Passage shown Block Start

Barlow said about 250 people were employed at its three Bay villages but finding staff for the positions was not easy.
"It is very hard to get staff," she said. "This applies to most areas of the business, where people are so important for providing care."
A person from Katikati's Radius Lexham Park, who did not want to be identified, said the nurses were understaffed and they feared the facility would close.
But Radius Care chief executive Andrew Peskett said there were no plans to close Radius Lexham Park. He said it was operating well and only had two nursing vacancies, which were managed through cover provided by relief staff.
Summerset Group Holdings head of communications Logan Mudge said there was concern demand would become greater than the supply of aged-care services.
Mudge said on top of Summerset by the Sea in Katikati, it developed Summerset by the Dunes in Pāpāmoa after "considerable growth and high demand".
Mudge said Government funding for aged care had not adjusted in line with costs and demands for services and the sector was seeking urgent review and investment.
He said the sector was short about 1000 registered nurses and was exacerbated by higher health board pay rates attracting staff.
"While Summerset is fortunate to offer attractive benefits to employees to attract and retain staff, not for profit providers are struggling and, sadly, a number of providers have needed to close or reduce their offerings."
Arvida Group chief executive Jeremy Nicoll said between 50 and 60 jobs would become available at its new $60 million Bethlehem village once it was completed in the next few years.
Nicoll hoped the issue of staff shortages would be resolved by the time they needed to recruit to fill those roles.
Bay of Plenty and Lakes District Health Boards said there was a pay parity gap between different nursing services that was expected to be addressed at a national level.
Bay of Plenty District Health Board acting general manager of planning and funding Mike Agnew said it was undertaking a survey to understand what facilities were limiting admissions because of the shortage.
A Lakes District Health Board spokesperson said there were no facilities in its area that had closed beds because of the shortage of nursing staff.
"However, we are aware that there is a nursing shortage and conflicting recruitment needs across all health sectors and all ARC facilities in Lakes DHB have reported staffing vacancies."

Passage shown Block End
Available data Block Start

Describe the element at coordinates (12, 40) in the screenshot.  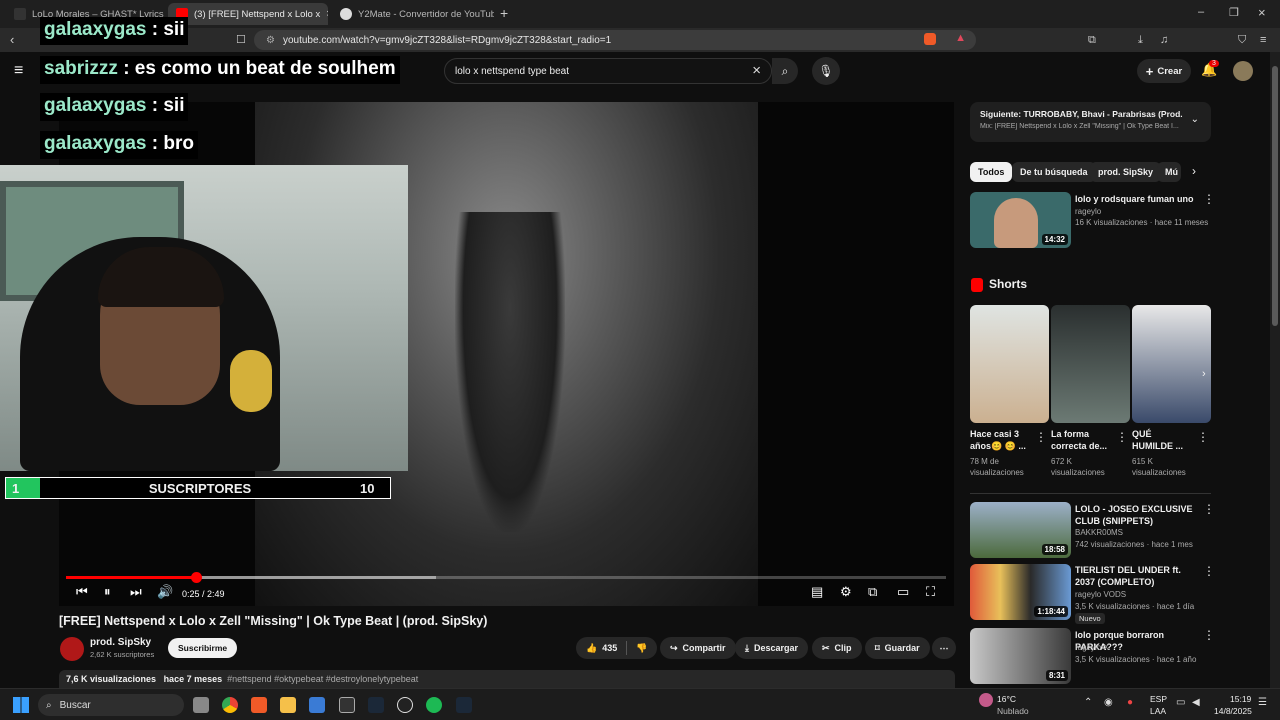
I see `back-icon: ‹` at that location.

Available data Block End

### Set of tasks
a. From the aged-care staffing article, reproduce the passage starting with "Nicoll hoped the" and going on through "of nursing staff.".
b. Answer these questions using the aged-care staffing article:
(i) About how many people did Barlow say were employed at the three Bay villages?
(ii) How many nursing vacancies did Andrew Peskett say Radius Lexham Park had?
(iii) By about how many registered nurses did Logan Mudge say the sector was short?

### Answers for the tasks
a.
Nicoll hoped the issue of staff shortages would be resolved by the time they needed to recruit to fill those roles.
Bay of Plenty and Lakes District Health Boards said there was a pay parity gap between different nursing services that was expected to be addressed at a national level.
Bay of Plenty District Health Board acting general manager of planning and funding Mike Agnew said it was undertaking a survey to understand what facilities were limiting admissions because of the shortage.
A Lakes District Health Board spokesperson said there were no facilities in its area that had closed beds because of the shortage of nursing staff.

b.
(i) About 250 people.
(ii) Two.
(iii) About 1000.